The Whale Watching Center is an Oregon State Parks staffed visitor center in Depoe Bay, Oregon, U.S.A. to help visitors observe whale migration and provide information about whales and other marine mammals including history, economics, and their environmental and ecological influences.

Approximately 20,000 whales migrate southward past the center from mid-December to end of January each year. The same number migrate northward, but are distributed throughout mid-March through the first week of June.[3]

Gray whales are the most commonly sighted whales year round along the Oregon Coast.[3] Prime viewing is during the migration seasons of December through January and March through June. July will bring summer feeding whales with peak viewing August through October. Summer is when the whales are the closest to shore making them easier to watch.[4] Other types of whales observed are Humpbacks, Minkes, Orca[3], and sometimes Sperm and Blue whale.[1] There are approximately two thousand five hundred unique whale individuals observed from the center each year.[5]

The center is free to enter, has binoculars for public use, and is out of the weather.

Winter migration brings the highest concentration of whales, with 20,000 passing Oregon from the last week of December through the first week of February, but winter also brings stormy conditions. Good viewing conditions make it possible to see up to thirty whales an hour but winter weather can make observation difficult and the rough seas usually cause the whales to travel farther from shore.

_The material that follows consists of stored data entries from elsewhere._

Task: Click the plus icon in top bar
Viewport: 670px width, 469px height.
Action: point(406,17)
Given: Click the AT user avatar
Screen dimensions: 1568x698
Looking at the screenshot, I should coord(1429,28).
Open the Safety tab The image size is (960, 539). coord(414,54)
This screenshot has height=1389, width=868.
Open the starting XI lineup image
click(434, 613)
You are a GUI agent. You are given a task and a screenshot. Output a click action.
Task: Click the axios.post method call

Spring migration brings the whales closer to shore, from a half mile to three miles (5 km) out, and it also brings better viewing weather. The whales are less concentrated as juveniles, adults and mother/baby pairs travel at different times. The last week of March is usually the beginning of the migration past Oregon and continues through the first week of June. Mothers and calves are the slowest moving and usually observed passing Oregon during the month of May.

Whales sometimes spend the summer here instead of traveling to the Alaskan feed grounds. They feed on the clouds of crustaceans (Mysidacea) which hover around the kelp beds. Summer whales feed very close to shore with the best viewing is August through October.